Deutsche hires RBS structured traders Zondag and Hui

Evert-Jan Zondag and Edward Hui jump to Deutsche Bank’s Asian structured trade team from RBS.
Evert-Jan Zondag
Evert-Jan Zondag

Making good on plans to expand its Asia-Pacific structured trade and export finance team, Deutsche Bank added Evert-Jan Zondag and Edward Hui to its staff in the region from the Royal Bank of Scotland (RBS).

Edward Hui

Zondag is responsible for origination and export finance for Korean exporters and telecoms across Asia and Hui works on his team creating structured financing solutions. Both hires are based in Hong Kong. Zondag reports to Paul Gardner, Singapore-based Asia head of structured trade and export finance.

The appointments come three months after Deutsche appointed Gardner to his regional leadership role and confirmed plans to continue selectively expanding its regional structured trade team. At the time, the bank had nine staff on the team but has since expanded it to 12 people (including Zondag and Hui) in its China, Hong Kong, Japan and Singapore offices.

"The two new appointments to our STEF [structured trade and export finance] team in Asia strengthen our client coverage in the region," said Klaus Michalak, global head of structured trade and export finance at the bank. "This reinforces our commitment to serve our Asian clients with best-in-class structured financing solutions in the commodity, receivables and export credit agency areas and further strengthens our global product delivery."

Both Zondag and Hui joined Deutsche from RBS where they both worked in export and project finance, Hui specifically in power and telecoms. Gardner also came from RBS.

FinanceAsia reported that the British institution lost Pravin Advani, former Asia regional head of trade, to J.P. Morgan last week. He is expected to take over as the bank's Asia-Pacific head of trade.

Asked to comment on the three recent departures from RBS's trade finance teams, a representative of the bank said it was "committed" to the region and that Zondag and Hui came from its structured finance business, not trade finance. Still, it is worth noting that the bank no longer has trade staff in the Philippines, Taiwan and Vietnam following the sale of retail banking assets to ANZ last year and has shrunk to serve its regional cash and trade customers from a hub in Singapore and in 11 countries across Asia.

Trade bankers largely agree that an on-the-ground presence is necessary to serve the majority of non-multinational corporate clients.

Deutsche has landed four structured trade mandates worth more than $500 million since January according to Gardner. While he would not disclose client names, he said one mandate was a pre-export finance deal with an alumina producer in China while the rest were export credit loans, two in Japan and one in South Korea.

"There has definitely been a lot of pick-up in interest in these types of transactions," said Gardner on the demand for structured trade finance deals.

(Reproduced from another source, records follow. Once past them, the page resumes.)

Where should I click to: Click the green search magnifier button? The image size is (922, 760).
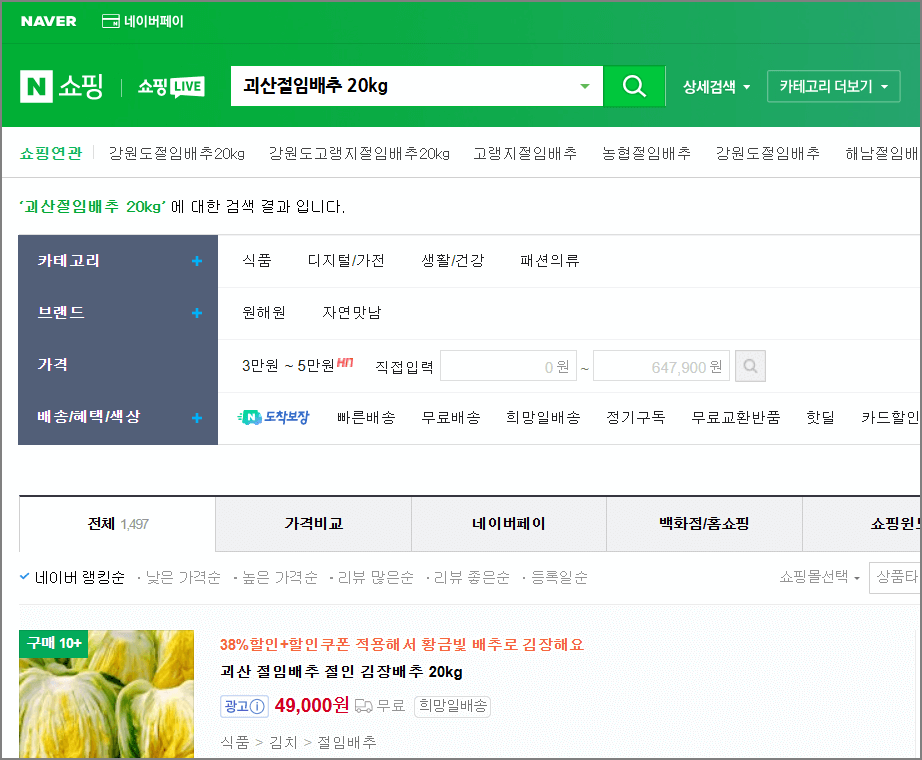[x=634, y=87]
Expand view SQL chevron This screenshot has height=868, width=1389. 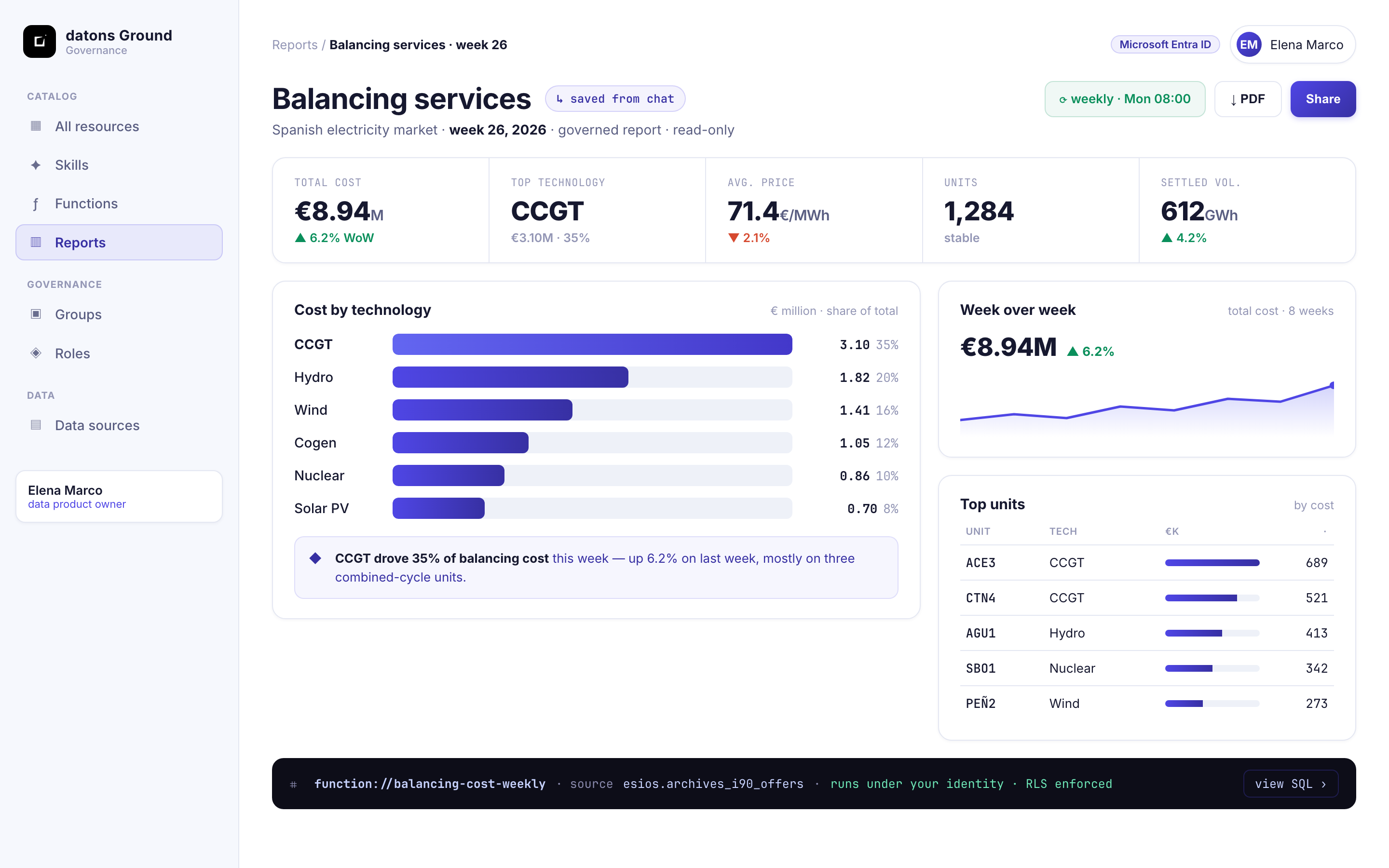pyautogui.click(x=1324, y=784)
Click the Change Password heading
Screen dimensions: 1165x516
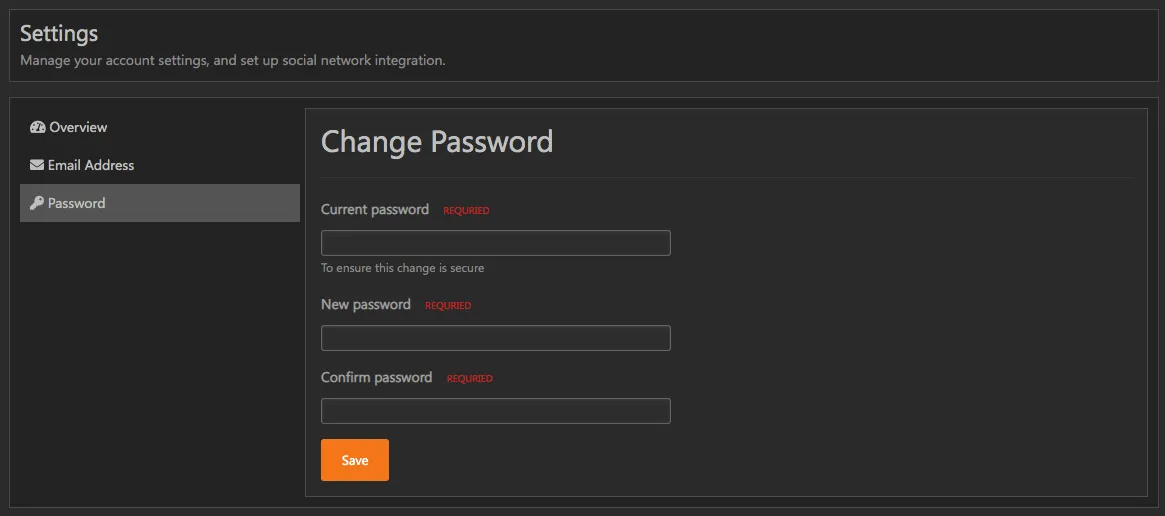[x=437, y=142]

In the six-months ending March 31, the Export-Import Bank of the US (US Exim) made $1.9 billion in export credit loans in Asia, significantly more than in the same period in 2008 when it lent $456 million. The Japan Bank for International Cooperation (JBIC) and Nippon Export and Investment Insurance (Nexi) have also been actively lending in the region, including a $300 million credit line to Malaysia's CIMB from JBIC and a $165.4 million export credit guarantee from Nexi to Japanese manufacturers to build ships for export.

"Structured trade finance is filling the void for deals that might have used a plain vanilla loan two or three years ago," said Gardner. He estimates that the increased demand will continue for another 18- to 24-months.

"I believe that [structured trade] products will still play a vital role even when the capital markets come back again," he said.

Other banks have also seen a rise of structured trade deals in recent months. Citi provided a $200 million loan to the Vietnam National Coal Mineral Industries Group guaranteed by Nexi and J.P. Morgan provided a $1.1 billion US Exim backed loan to Air India in January.